What is asked:
Filter the rows below and copy out every line that contains the word "screenshot".

Supplied records:
•••

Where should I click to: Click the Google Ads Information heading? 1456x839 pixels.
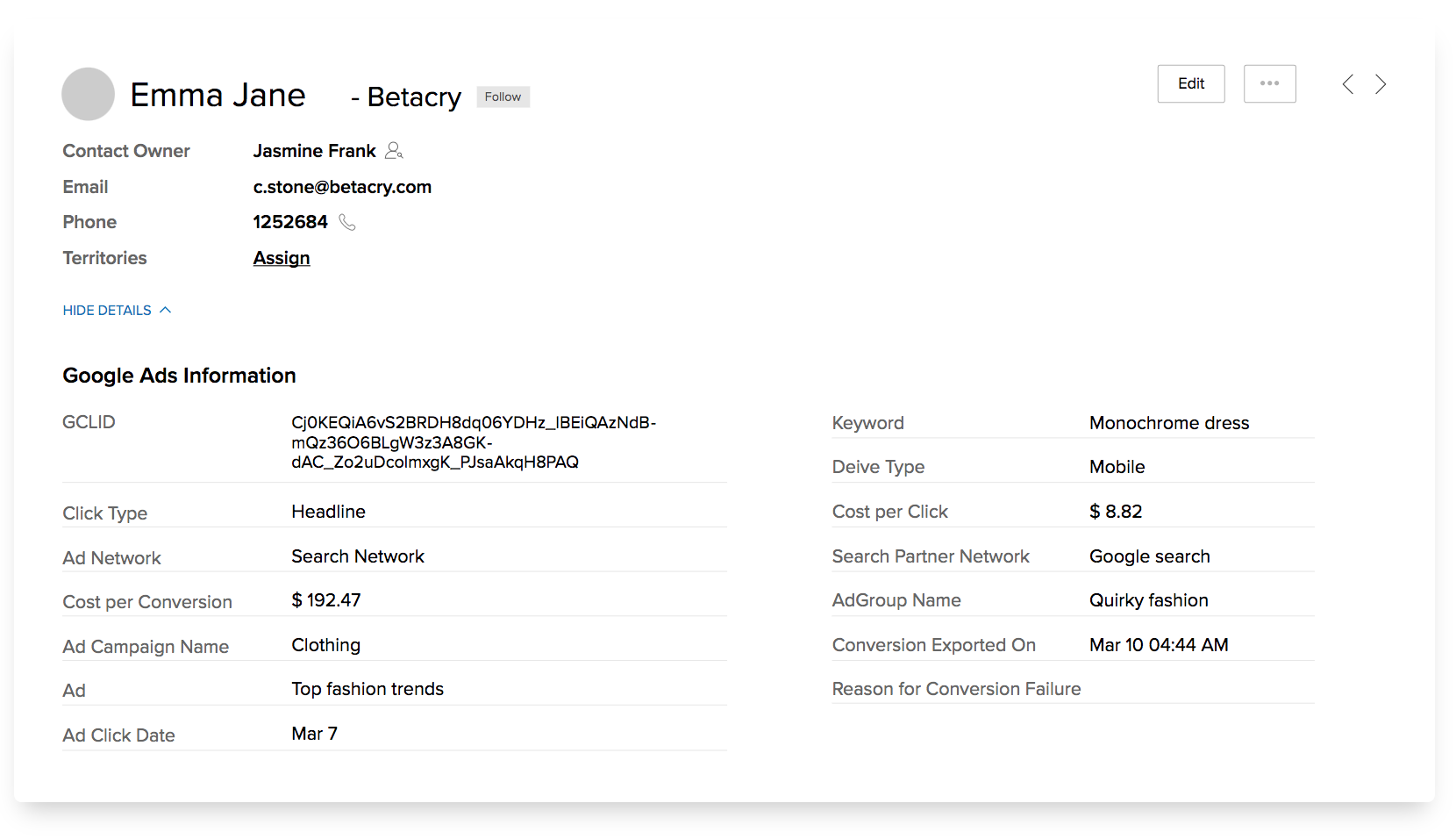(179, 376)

•••

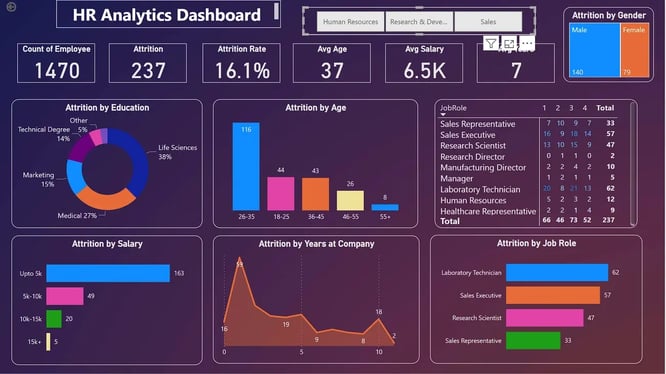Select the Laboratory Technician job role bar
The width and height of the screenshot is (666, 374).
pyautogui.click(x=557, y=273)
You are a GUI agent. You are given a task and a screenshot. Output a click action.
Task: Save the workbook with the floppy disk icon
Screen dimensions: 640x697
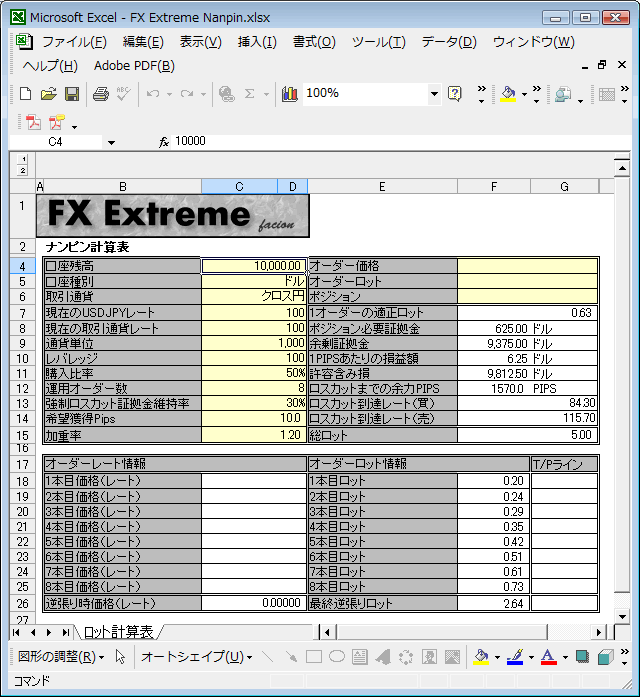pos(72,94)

•••

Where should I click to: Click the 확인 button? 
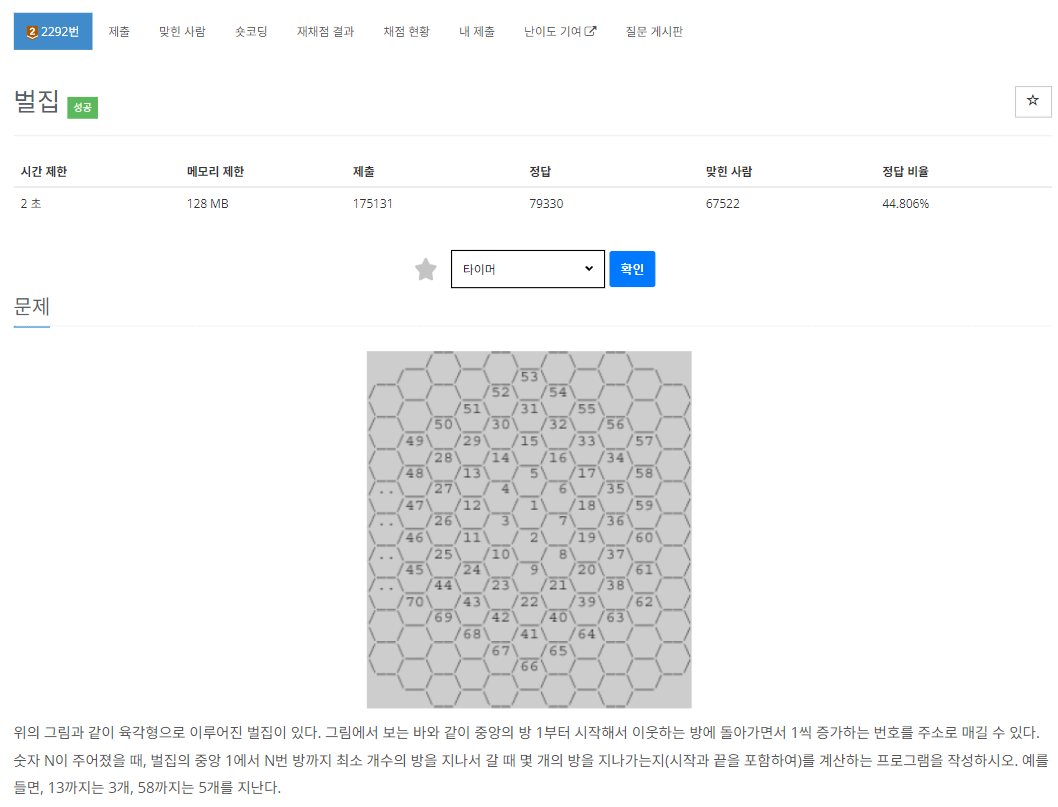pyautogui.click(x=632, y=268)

•••

Full output:
The width and height of the screenshot is (666, 374).
You are a GUI agent. You are given a task and a screenshot. Output a click action.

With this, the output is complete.